Future price uncertainty is part of the market, but that doesn't mean it's random. What many call "random" is simply a pattern they don't yet understand and thus erroneously classify it as such. The markets always rely on a set of repeating patterns that express themselves in different ways at different times. If that wasn't true, hedge funds and investment banks wouldn't bother trading the markets at all. Now, without AI you'd have to figure out the changes of those patterns yourself, which is time consuming. Not to mention that by the time you have figured out what that pattern is, the pattern itself might have already morphed into a new one. The use of AI gets rid of all this human fallibility and recognizes, adapts, memorizes and calculates those changing patterns and integrates all that into its trading strategy. It's a much more efficient use of technical, as well as fundamental analysis. 

hi friend!

I'm not agree with you! we have a normal distribution in mathematics which is made by random data. however it's not completely Gaussian but you can claim it's a semi random data. what you say is the patterns which made by predictable data section.

 
Shahab Shamsi #:

hi friend!

I'm not agree with you! we have a normal distribution in mathematics which is made by random data. however it's not completely Gaussian but you can claim it's a semi random data. what you say is the patterns which made by predictable data section.

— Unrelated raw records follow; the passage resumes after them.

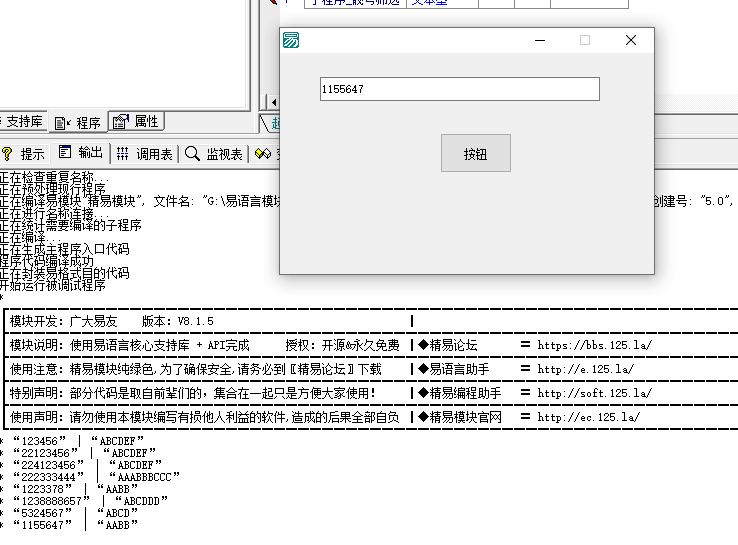The height and width of the screenshot is (545, 738).
Task: Open the 属性 tab
Action: tap(137, 121)
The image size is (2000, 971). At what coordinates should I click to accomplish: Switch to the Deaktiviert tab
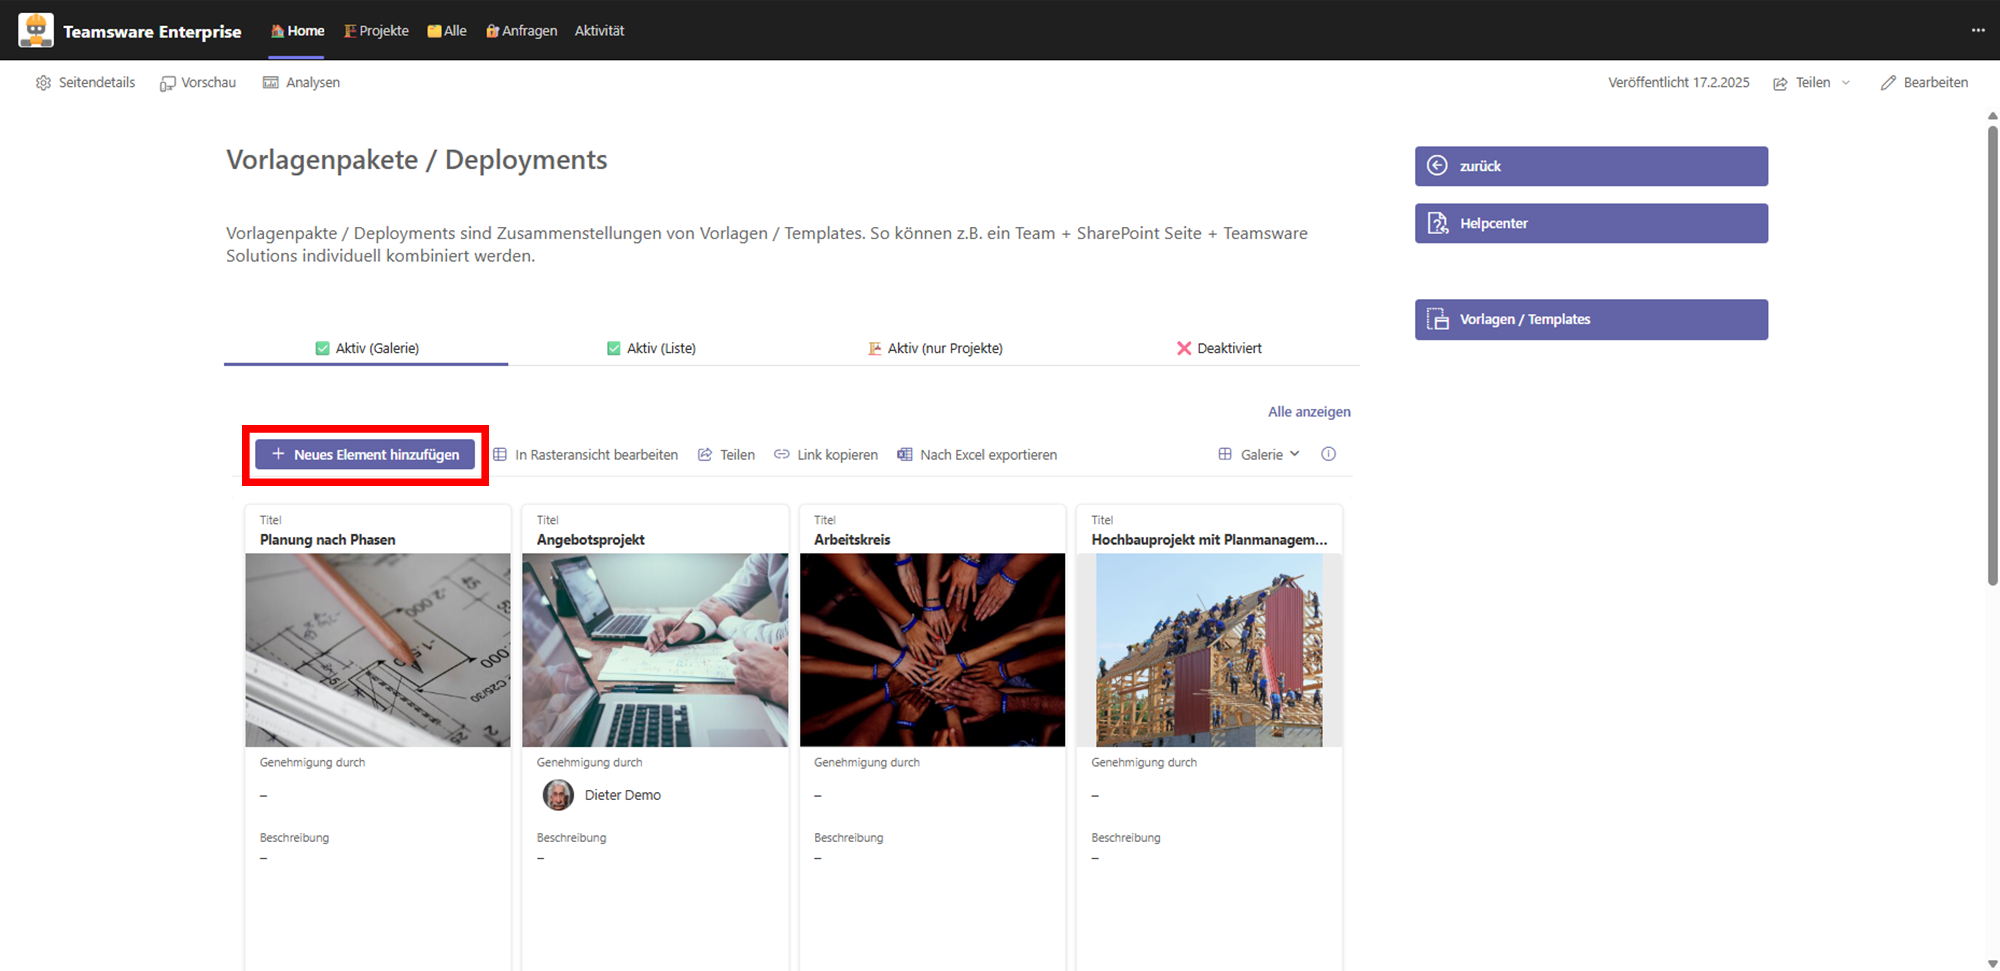click(1218, 348)
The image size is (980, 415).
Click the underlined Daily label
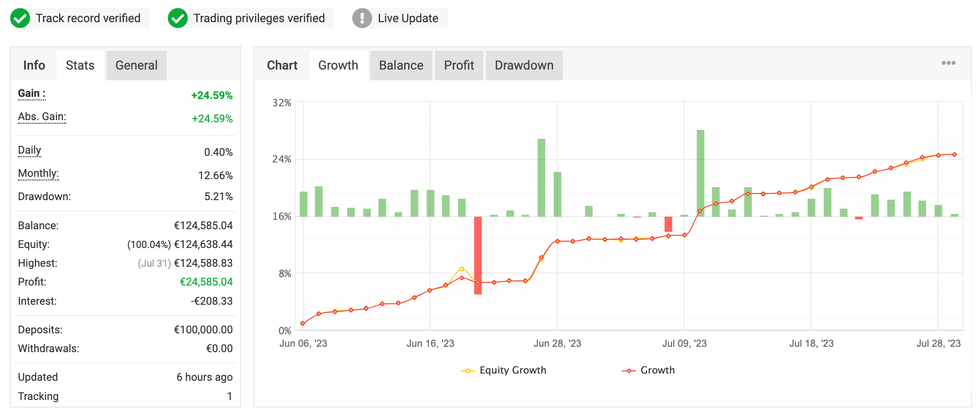(30, 150)
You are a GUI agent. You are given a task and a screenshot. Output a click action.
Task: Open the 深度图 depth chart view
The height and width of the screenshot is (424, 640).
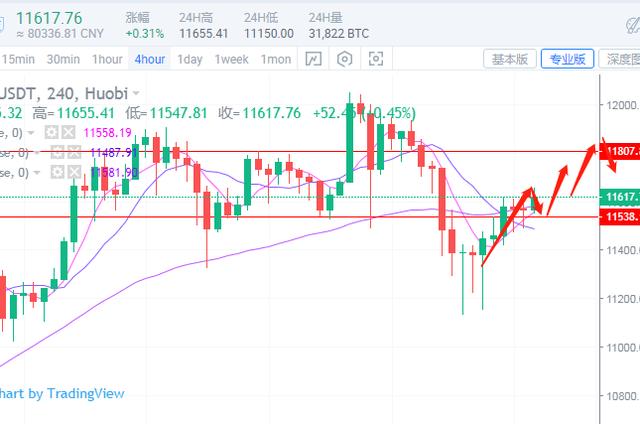622,59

Semi-random is kind of an oxymoron. Oxford defines the word random as follows: "made, done, or happening without method or conscious decision". So randomness is a term people use to describe processes they perceive to be chaotic, but that doesn't make it so. Furthermore, when you attach the word "semi" to it, you are actually disproving that notion. If there is no method to the markets, then trading the markets would be absolutely pointless and big money wouldn't waste their precious time and resources on it. This isn't just something I'm saying off the bat, as I work in this industry and know what I'm talking about. Investment banks and hedge funds spend hundreds of millions of dollars on R&D to get the brightest mathematicians from elite universities such as Yale, Harvard and Oxford to work for them and find market patterns which they can exploit to their advantage. If the markets were random, they wouldn't spend a dime on this research. The foreign exchange department of my former employer was literally hoarding all the quant algorithms that have proven to be profitable over the years, made high-frequency trading bots out of them and recorded those profits in the "other assets" part of the balance sheet (which is quite a significant sum if you look at the balance sheets of investment banks).

I suggest you look a bit more into quantum physics. Science is finding more and more evidence that such a thing as "randomness" doesn't really exist. Everything is interconnected, it's just a matter of filtering out the noise to see the clear picture.